At the end of January 2004, out of the 234 officers who were the subject of ORC referrals in 2003, departmental investigation/disciplinary action in respect of 84 (or most of the cases that were referred to departments in the first half of 2003) has been completed, and actions in respect of the rest are underway. Of the 84 officers, 32 have been awarded disciplinary punishments ranging from verbal/written warning to dismissal, and 9 officers have been issued an advisory letter.
(b) Out of the aforesaid 234 officers, 22 and 30 were implicated in cases involving suspected "dereliction of duty" and "association with undesirable elements" respectively.
Dereliction of duty
We take a serious view on dereliction of duty. Of the 22 officers implicated in the ORC referrals, all belong to the middle/junior ranks. The bulk of the cases concerned alleged breaches of established work procedures by site/frontline staff, resulting in unsatisfactory supervision of works undertaken by government contractors. All the cases were followed up in accordance with the disciplinary procedures set out above. Departmental investigation in respect of 16 officers has been completed. Of these, nine were awarded disciplinary punishments and one was issued an advisory letter.
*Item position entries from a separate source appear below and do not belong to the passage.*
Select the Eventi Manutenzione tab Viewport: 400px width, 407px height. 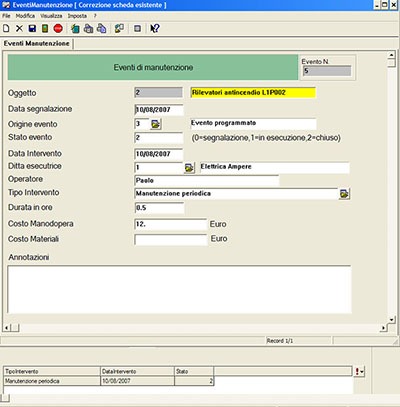[x=37, y=43]
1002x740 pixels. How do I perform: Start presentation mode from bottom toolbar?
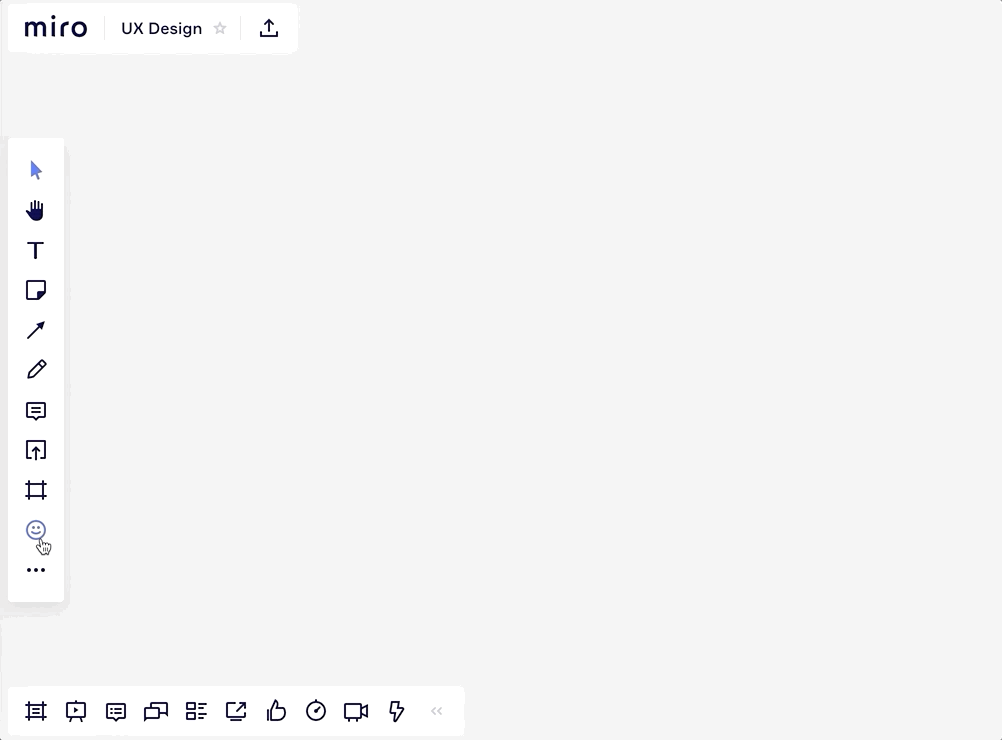pos(76,711)
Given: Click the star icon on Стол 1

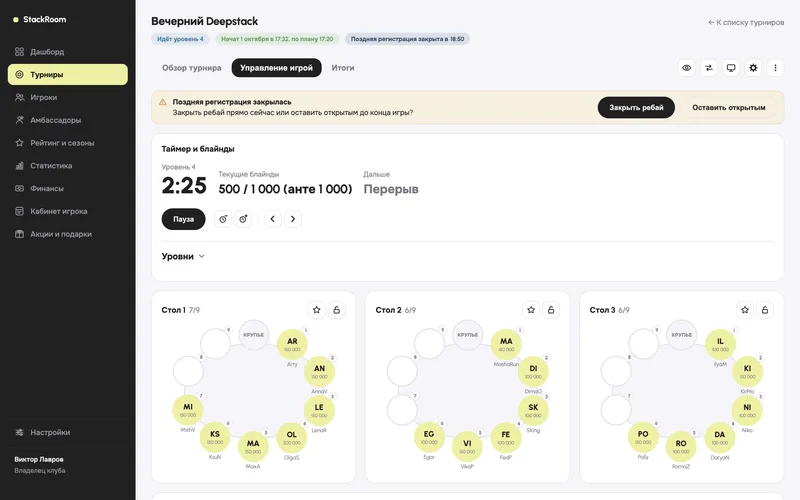Looking at the screenshot, I should point(317,310).
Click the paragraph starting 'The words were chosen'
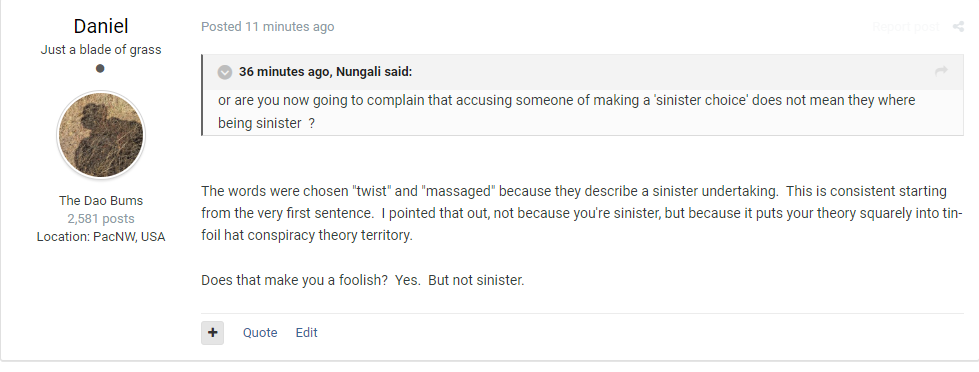This screenshot has height=372, width=979. click(582, 213)

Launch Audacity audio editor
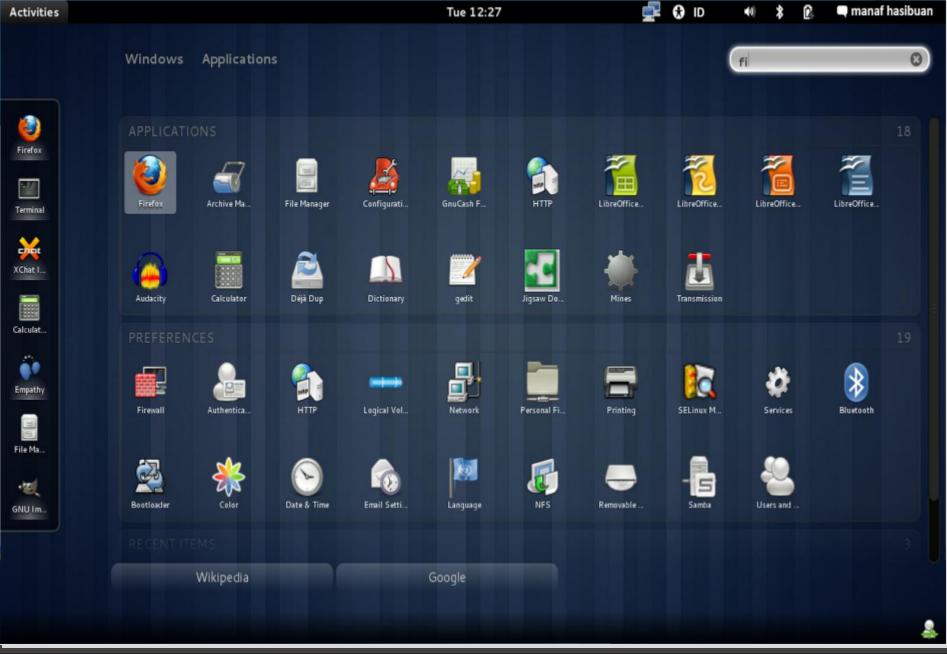pos(149,275)
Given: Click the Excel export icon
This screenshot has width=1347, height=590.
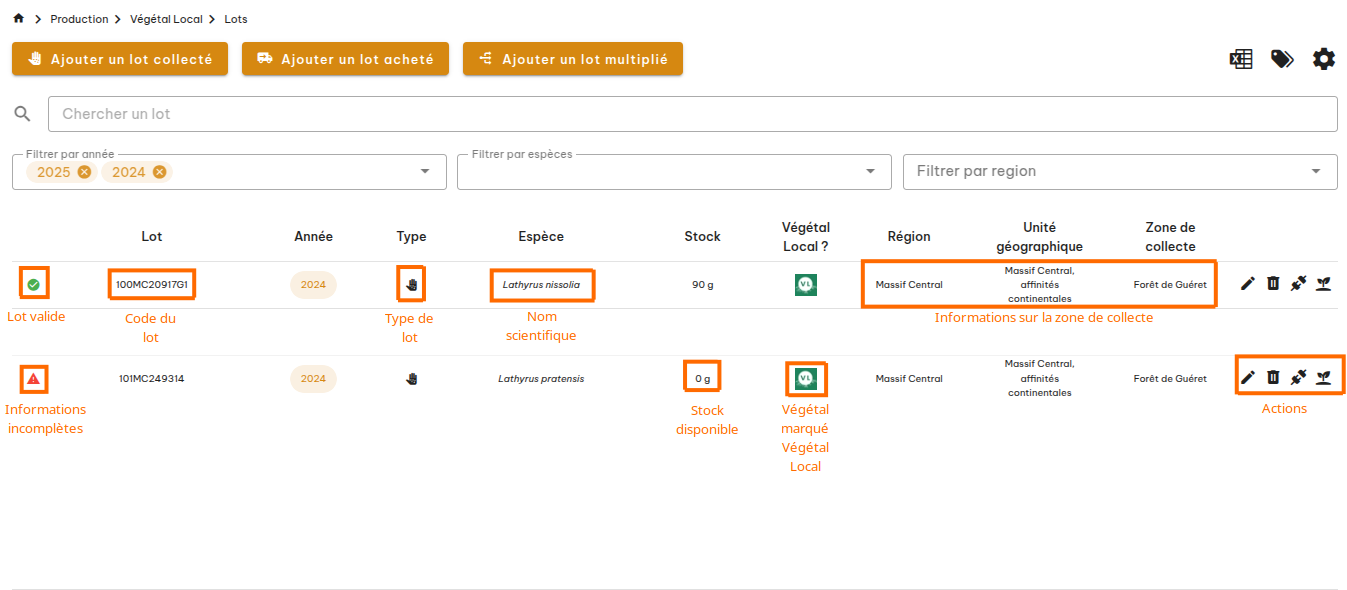Looking at the screenshot, I should (x=1240, y=59).
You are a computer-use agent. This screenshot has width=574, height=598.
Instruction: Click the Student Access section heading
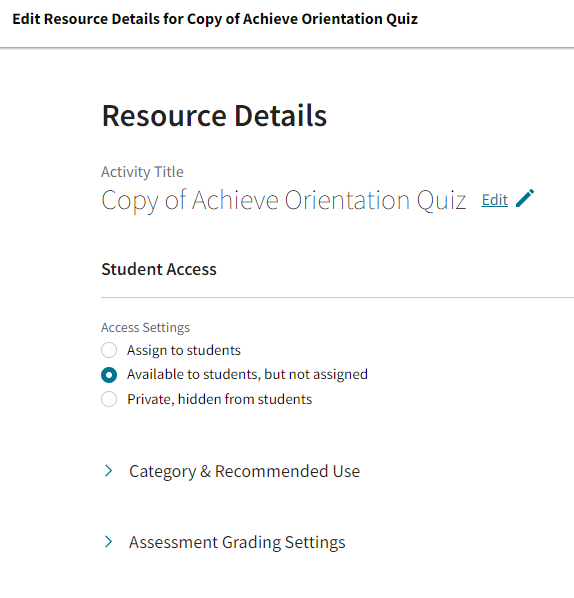[159, 269]
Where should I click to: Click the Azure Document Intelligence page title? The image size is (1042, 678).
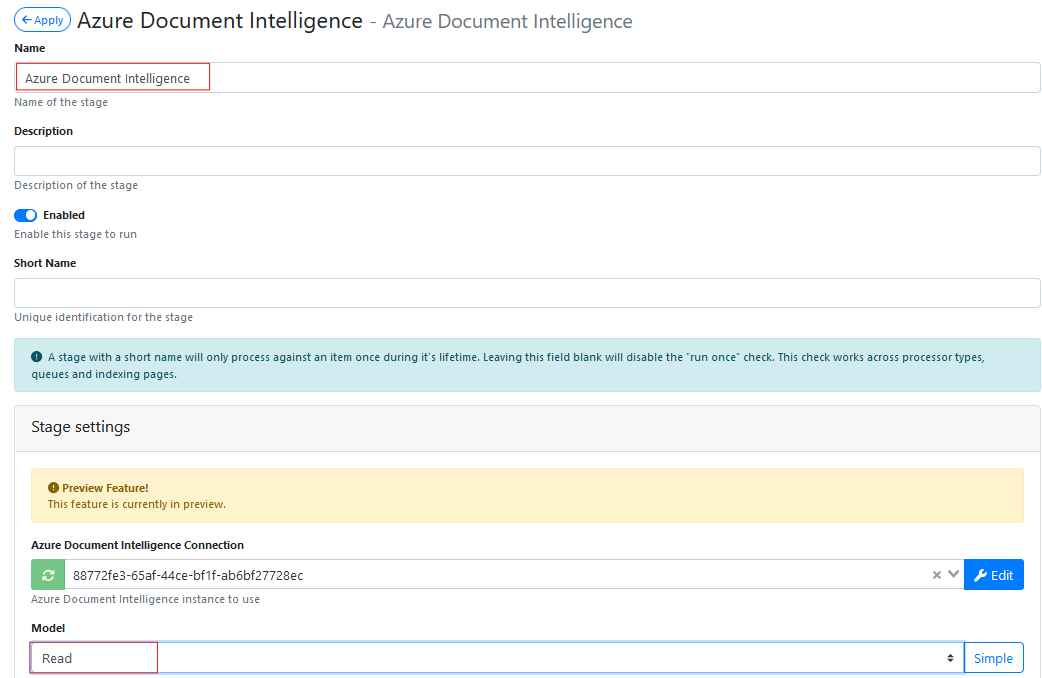(220, 20)
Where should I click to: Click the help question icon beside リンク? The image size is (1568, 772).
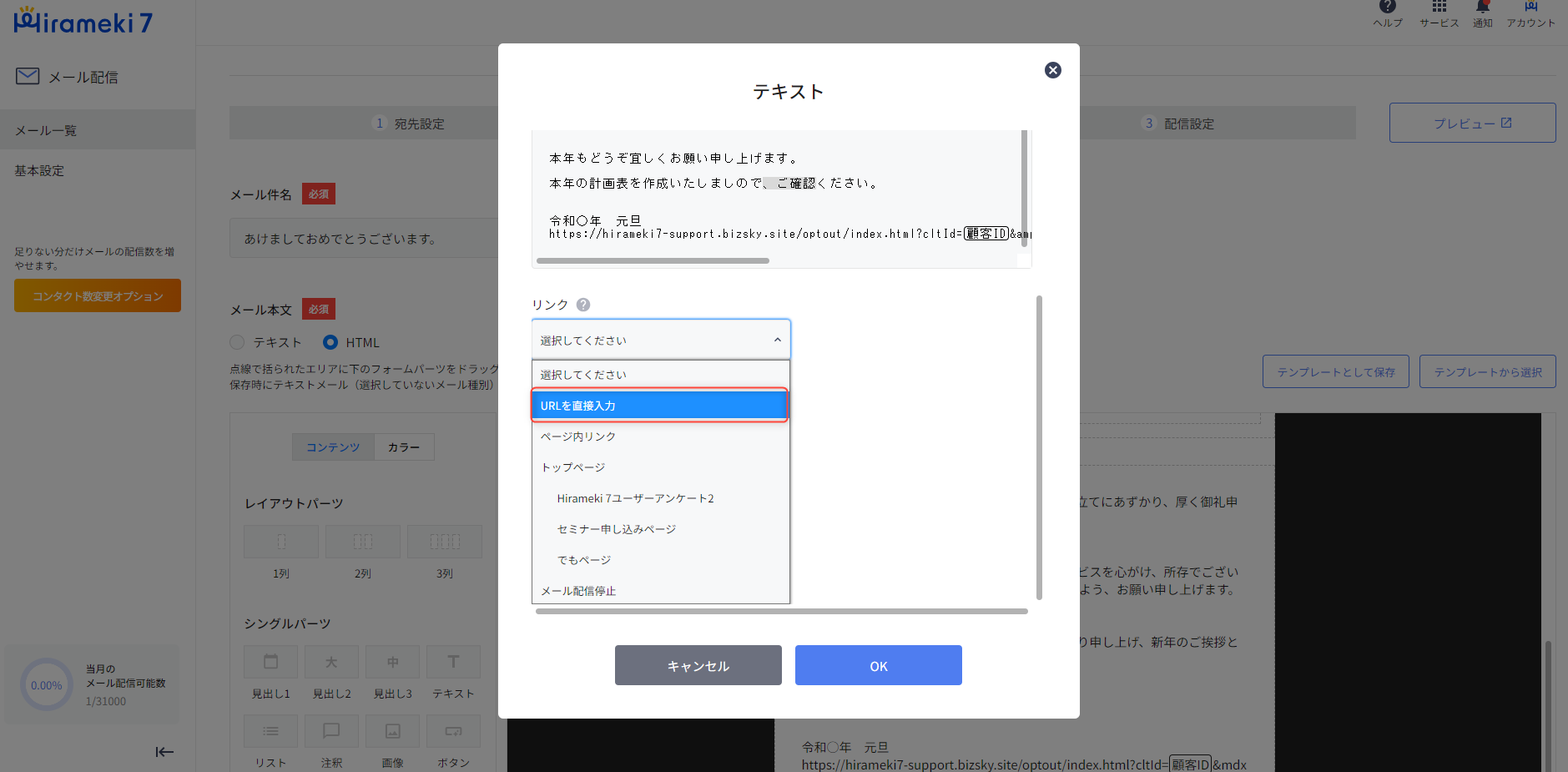click(x=583, y=305)
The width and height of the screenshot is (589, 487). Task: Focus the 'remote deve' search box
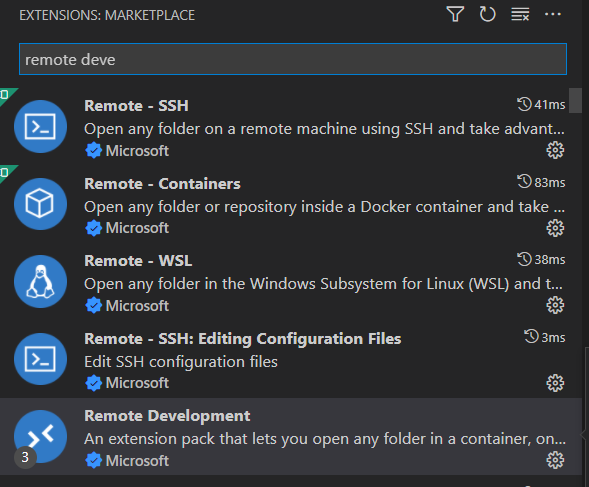(293, 59)
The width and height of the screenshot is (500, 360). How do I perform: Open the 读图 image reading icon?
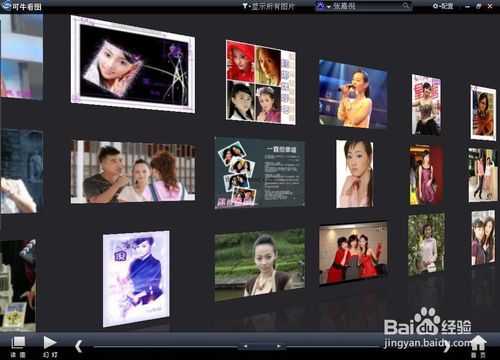[x=18, y=347]
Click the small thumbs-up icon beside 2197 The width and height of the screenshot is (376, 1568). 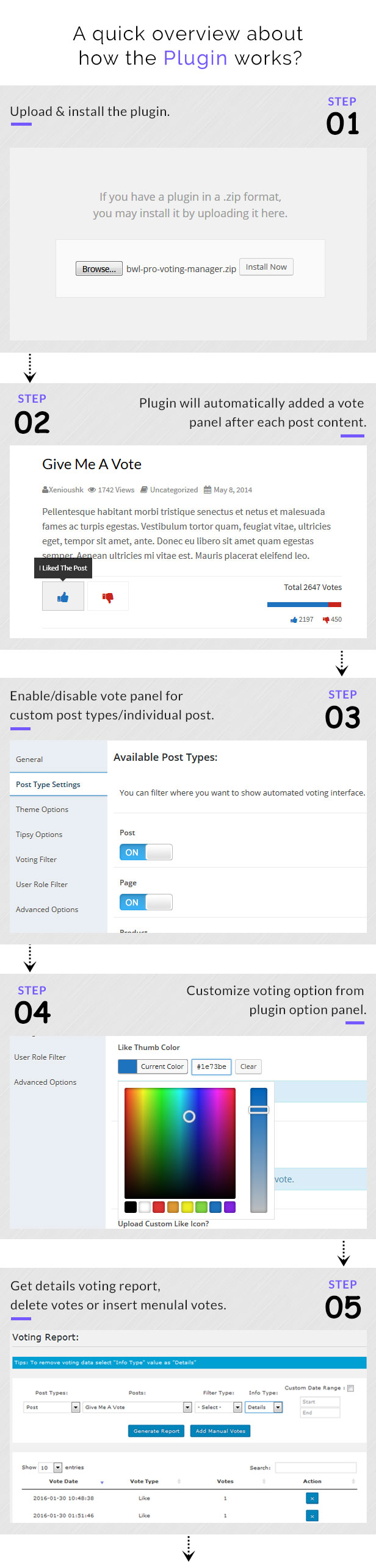tap(294, 620)
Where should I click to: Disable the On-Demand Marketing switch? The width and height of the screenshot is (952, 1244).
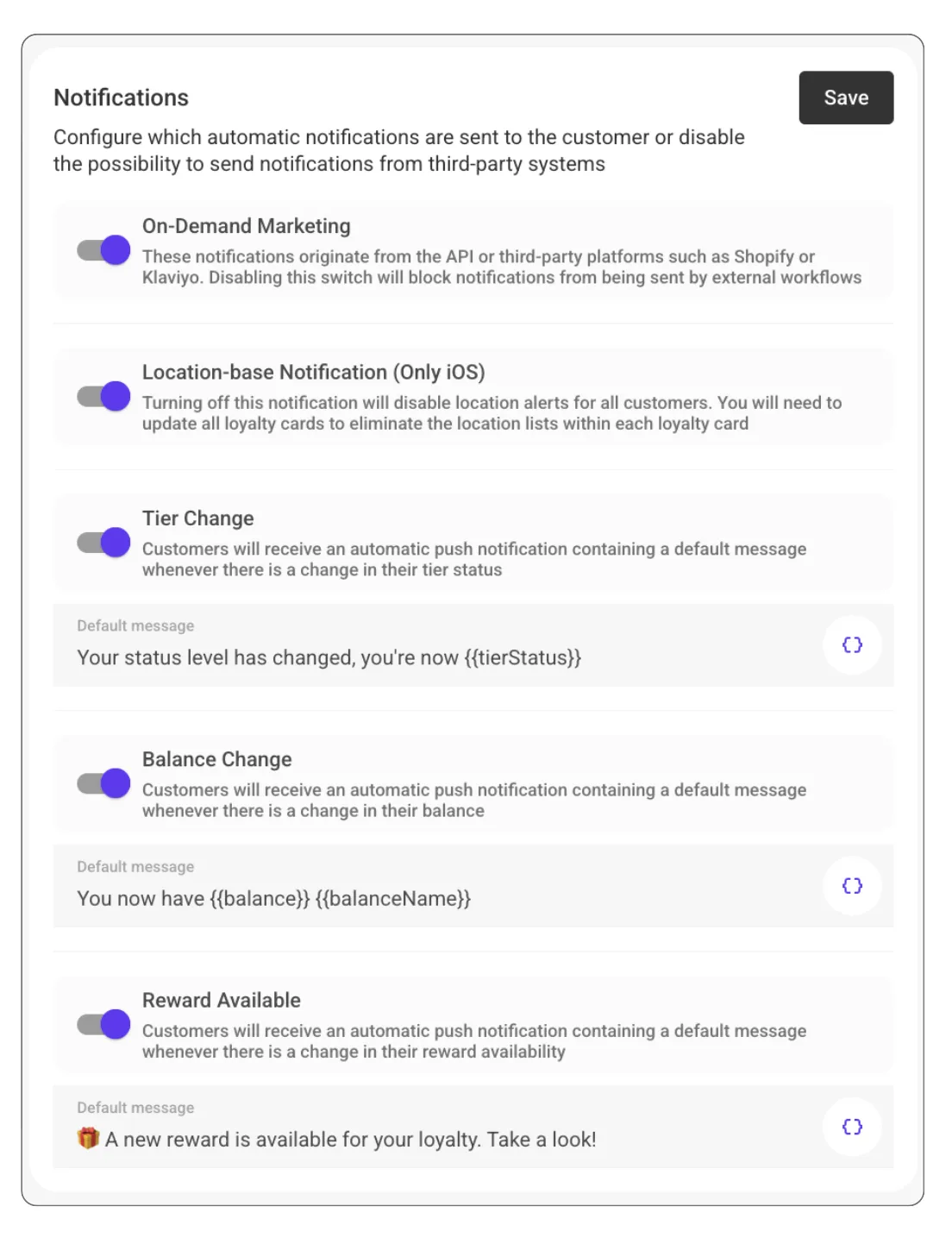[103, 250]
To forestall similar breaches, we have reminded Heads of Department of the importance of taking prompt actions on questions of supervisory responsibility thrown up by disciplinary cases. On top of the promulgation of guidelines and reminders, staff from the SCSD visited 19 departments in 2003, disseminating messages about the role expected of departmental management in tackling failure or negligence in supervision.
Association with undesirable elements
Of the 30 officers implicated in the ORC referrals, all are in the middle/junior ranks. The ORC referrals are made up of five cases. Departmental investigation for two has been completed with no irregularities found. Disciplinary review in respect of the remaining three cases is in progress.
The Police Force accounts for the bulk of the ORC referrals in this category (29 out of the 30 officers implicated). The need to deter Police officers from association with undesirable characters is well recognised. The Police Force Anti-Corruption Strategy Steering Committee, on which ICAC is represented, has stepped up initiatives in this area. It has recently launched a Force-wide training package on "conflict of interest" with particular emphasis on guarding against undesirable association. As part of its continuous review of instructions and guidelines in the area of undesirable association, Police Force Management is re-visiting the matter with a view to issuing fresh guidelines to prevent and educate Force members against such association.